___ THE DATA ___

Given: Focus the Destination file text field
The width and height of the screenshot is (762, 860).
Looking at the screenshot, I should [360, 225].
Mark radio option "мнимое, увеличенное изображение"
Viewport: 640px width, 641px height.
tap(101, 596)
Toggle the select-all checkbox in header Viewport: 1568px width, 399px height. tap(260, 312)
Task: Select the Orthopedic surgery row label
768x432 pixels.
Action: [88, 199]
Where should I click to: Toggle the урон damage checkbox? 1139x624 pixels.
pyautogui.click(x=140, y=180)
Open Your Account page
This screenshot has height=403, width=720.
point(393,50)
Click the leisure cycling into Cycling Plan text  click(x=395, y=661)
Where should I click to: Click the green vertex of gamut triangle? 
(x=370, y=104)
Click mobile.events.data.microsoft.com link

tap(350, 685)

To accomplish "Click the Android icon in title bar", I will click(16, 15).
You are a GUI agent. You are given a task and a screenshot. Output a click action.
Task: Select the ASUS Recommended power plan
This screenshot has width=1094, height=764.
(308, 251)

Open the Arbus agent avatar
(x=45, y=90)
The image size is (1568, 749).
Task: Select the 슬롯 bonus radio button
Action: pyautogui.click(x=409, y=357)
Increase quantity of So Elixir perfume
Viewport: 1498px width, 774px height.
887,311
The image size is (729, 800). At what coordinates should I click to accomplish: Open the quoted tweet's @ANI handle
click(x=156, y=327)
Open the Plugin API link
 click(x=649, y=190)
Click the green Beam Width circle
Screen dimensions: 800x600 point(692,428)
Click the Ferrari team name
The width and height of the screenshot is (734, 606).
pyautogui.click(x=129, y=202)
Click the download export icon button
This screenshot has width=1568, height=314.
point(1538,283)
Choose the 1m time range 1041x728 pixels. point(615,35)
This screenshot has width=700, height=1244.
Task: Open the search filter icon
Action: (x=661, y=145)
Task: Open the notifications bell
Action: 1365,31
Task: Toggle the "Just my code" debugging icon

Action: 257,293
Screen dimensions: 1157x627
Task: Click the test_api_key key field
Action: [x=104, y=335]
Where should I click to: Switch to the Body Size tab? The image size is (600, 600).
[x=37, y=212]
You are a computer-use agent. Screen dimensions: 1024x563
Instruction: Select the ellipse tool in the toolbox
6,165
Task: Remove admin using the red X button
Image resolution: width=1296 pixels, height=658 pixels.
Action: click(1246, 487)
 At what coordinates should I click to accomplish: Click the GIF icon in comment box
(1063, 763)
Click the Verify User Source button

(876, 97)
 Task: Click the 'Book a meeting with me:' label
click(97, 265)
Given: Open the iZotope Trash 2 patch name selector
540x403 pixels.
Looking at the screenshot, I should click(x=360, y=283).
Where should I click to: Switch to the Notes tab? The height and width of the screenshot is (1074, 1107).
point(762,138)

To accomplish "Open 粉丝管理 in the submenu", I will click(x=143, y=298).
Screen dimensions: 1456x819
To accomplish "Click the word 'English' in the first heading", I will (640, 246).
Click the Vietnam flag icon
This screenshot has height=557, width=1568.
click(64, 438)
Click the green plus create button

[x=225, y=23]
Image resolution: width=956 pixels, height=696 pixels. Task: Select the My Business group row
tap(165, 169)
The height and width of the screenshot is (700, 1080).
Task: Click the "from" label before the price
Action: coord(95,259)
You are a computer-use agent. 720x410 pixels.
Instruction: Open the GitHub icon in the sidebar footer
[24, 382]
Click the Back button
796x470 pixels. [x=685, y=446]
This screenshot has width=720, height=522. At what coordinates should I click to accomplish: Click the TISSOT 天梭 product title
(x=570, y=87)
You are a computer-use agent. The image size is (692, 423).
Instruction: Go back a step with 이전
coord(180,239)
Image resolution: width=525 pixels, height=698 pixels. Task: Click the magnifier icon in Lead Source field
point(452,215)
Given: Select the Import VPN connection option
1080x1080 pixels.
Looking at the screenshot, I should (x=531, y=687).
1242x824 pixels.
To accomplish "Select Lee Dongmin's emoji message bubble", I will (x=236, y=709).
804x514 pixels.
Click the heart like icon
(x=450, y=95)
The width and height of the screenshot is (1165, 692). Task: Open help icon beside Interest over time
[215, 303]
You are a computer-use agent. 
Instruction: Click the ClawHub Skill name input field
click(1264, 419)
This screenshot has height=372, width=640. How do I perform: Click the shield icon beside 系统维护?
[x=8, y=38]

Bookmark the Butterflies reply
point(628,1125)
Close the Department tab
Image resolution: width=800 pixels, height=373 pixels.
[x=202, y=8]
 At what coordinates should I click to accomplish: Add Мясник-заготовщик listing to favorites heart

___

§ **EXERCISE DIRECTIONS**:
Each entry is to be returned in full, character for character.

§ **YOUR SOLUTION**:
Given: Focus the Destination file text field
The width and height of the screenshot is (762, 860).
Looking at the screenshot, I should [360, 225].
Mark radio option "мнимое, увеличенное изображение"
Viewport: 640px width, 641px height.
tap(101, 596)
Toggle the select-all checkbox in header Viewport: 1568px width, 399px height. tap(260, 312)
Task: Select the Orthopedic surgery row label
768x432 pixels.
Action: [88, 199]
Where should I click to: Toggle the урон damage checkbox? 1139x624 pixels.
pyautogui.click(x=140, y=180)
Open Your Account page
This screenshot has height=403, width=720.
point(393,50)
Click the leisure cycling into Cycling Plan text  click(x=395, y=661)
Where should I click to: Click the green vertex of gamut triangle? 
(x=370, y=104)
Click mobile.events.data.microsoft.com link

tap(350, 685)

To accomplish "Click the Android icon in title bar", I will click(16, 15).
You are a GUI agent. You are given a task and a screenshot. Output a click action.
Task: Select the ASUS Recommended power plan
This screenshot has width=1094, height=764.
(308, 251)

Open the Arbus agent avatar
(x=45, y=90)
The image size is (1568, 749).
Task: Select the 슬롯 bonus radio button
Action: pyautogui.click(x=409, y=357)
Increase quantity of So Elixir perfume
Viewport: 1498px width, 774px height.
887,311
The image size is (729, 800). At what coordinates should I click to accomplish: Open the quoted tweet's @ANI handle
click(x=156, y=327)
Open the Plugin API link
 click(x=649, y=190)
Click the green Beam Width circle
Screen dimensions: 800x600 point(692,428)
Click the Ferrari team name
The width and height of the screenshot is (734, 606).
pyautogui.click(x=129, y=202)
Click the download export icon button
This screenshot has width=1568, height=314.
point(1538,283)
Choose the 1m time range 1041x728 pixels. point(615,35)
This screenshot has width=700, height=1244.
Task: Open the search filter icon
Action: (x=661, y=145)
Task: Open the notifications bell
Action: 1365,31
Task: Toggle the "Just my code" debugging icon

Action: 257,293
Screen dimensions: 1157x627
Task: Click the test_api_key key field
Action: [x=104, y=335]
Where should I click to: Switch to the Body Size tab? The image size is (600, 600).
[x=37, y=212]
You are a computer-use agent. Screen dimensions: 1024x563
Instruction: Select the ellipse tool in the toolbox
6,165
Task: Remove admin using the red X button
Image resolution: width=1296 pixels, height=658 pixels.
Action: click(1246, 487)
 At what coordinates should I click to accomplish: Click the GIF icon in comment box
(1063, 763)
Click the Verify User Source button

(876, 97)
 Task: Click the 'Book a meeting with me:' label
click(97, 265)
Given: Open the iZotope Trash 2 patch name selector
540x403 pixels.
Looking at the screenshot, I should click(x=360, y=283).
Where should I click to: Switch to the Notes tab? The height and width of the screenshot is (1074, 1107).
point(762,138)

To accomplish "Open 粉丝管理 in the submenu", I will click(x=143, y=298).
Screen dimensions: 1456x819
To accomplish "Click the word 'English' in the first heading", I will (640, 246).
Click the Vietnam flag icon
This screenshot has height=557, width=1568.
click(64, 438)
Click the green plus create button

[x=225, y=23]
Image resolution: width=956 pixels, height=696 pixels. Task: Select the My Business group row
tap(165, 169)
The height and width of the screenshot is (700, 1080).
Task: Click the "from" label before the price
Action: coord(95,259)
You are a computer-use agent. 720x410 pixels.
Instruction: Open the GitHub icon in the sidebar footer
[24, 382]
Click the Back button
796x470 pixels. [x=685, y=446]
This screenshot has width=720, height=522. At what coordinates should I click to accomplish: Click the TISSOT 天梭 product title
(x=570, y=87)
You are a computer-use agent. The image size is (692, 423).
Instruction: Go back a step with 이전
coord(180,239)
Image resolution: width=525 pixels, height=698 pixels. Task: Click the magnifier icon in Lead Source field
point(452,215)
Given: Select the Import VPN connection option
1080x1080 pixels.
Looking at the screenshot, I should (x=531, y=687).
1242x824 pixels.
To accomplish "Select Lee Dongmin's emoji message bubble", I will (x=236, y=709).
804x514 pixels.
Click the heart like icon
(x=450, y=95)
The width and height of the screenshot is (1165, 692). Task: Open help icon beside Interest over time
[215, 303]
You are a computer-use agent. 
Instruction: Click the ClawHub Skill name input field
click(1264, 419)
This screenshot has height=372, width=640. How do I perform: Click the shield icon beside 系统维护?
[x=8, y=38]

Bookmark the Butterflies reply
point(628,1125)
Close the Department tab
Image resolution: width=800 pixels, height=373 pixels.
[x=202, y=8]
 At what coordinates should I click to accomplish: Add Мясник-заготовщик listing to favorites heart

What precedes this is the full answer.